Speaking at Bitcoin-South, Benjamin Bommhardt outlined an interesting time-line of the evolution of Bitcoin Exchanges, from their simple beginnings to where we are today and what the future could possibly bring. BNC News recorded the talk & transcribed the thought-provoking presentation.

Benjamin Bommhardt: Generations of Crypto-Exchanges

Presented at Bitcoin South; Speakers list and videos

Bommhardt: Generations of Crypto-Exchanges

Bommhardt started Bitcoin trading in early 2013 and was able to gather some experiences and observation of the fast-evolving trading landscape. These observations allowed him to cluster the exchanges that were traded on into generations and evaluate the strengths and weaknesses of each generation. The weaknesses led to the forming of the following generation.

The talk started with a quick introduction about himself: lots of studies, experience in process and customer relationship management at bigger German corporates, co-founder and director of sales at Draglet.

He then dove right into the early beginnings of trading – focusing on the trading of money versus Bitcoin and vice versa, which facilitates the entrance to the Bitcoin economy.

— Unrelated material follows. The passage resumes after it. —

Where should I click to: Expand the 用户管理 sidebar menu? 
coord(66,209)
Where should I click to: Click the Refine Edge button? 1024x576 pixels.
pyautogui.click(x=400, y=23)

Generation Zero – Manual Trades

An exchange is defined as "an act of giving one thing and receiving another in return". The early tradings were done over simple escrows and trust based systems on chats and forums. Because Bitcoin had virtually no value in the early days, these type of trading facilitated the only feasible option to buy Bitcoins. The pizza trade perfectly represents this generation, as a user desperately tried to get some value for his Bitcoin – resulting in a trade of 10.000 Bitcoin for 2 Pizzas.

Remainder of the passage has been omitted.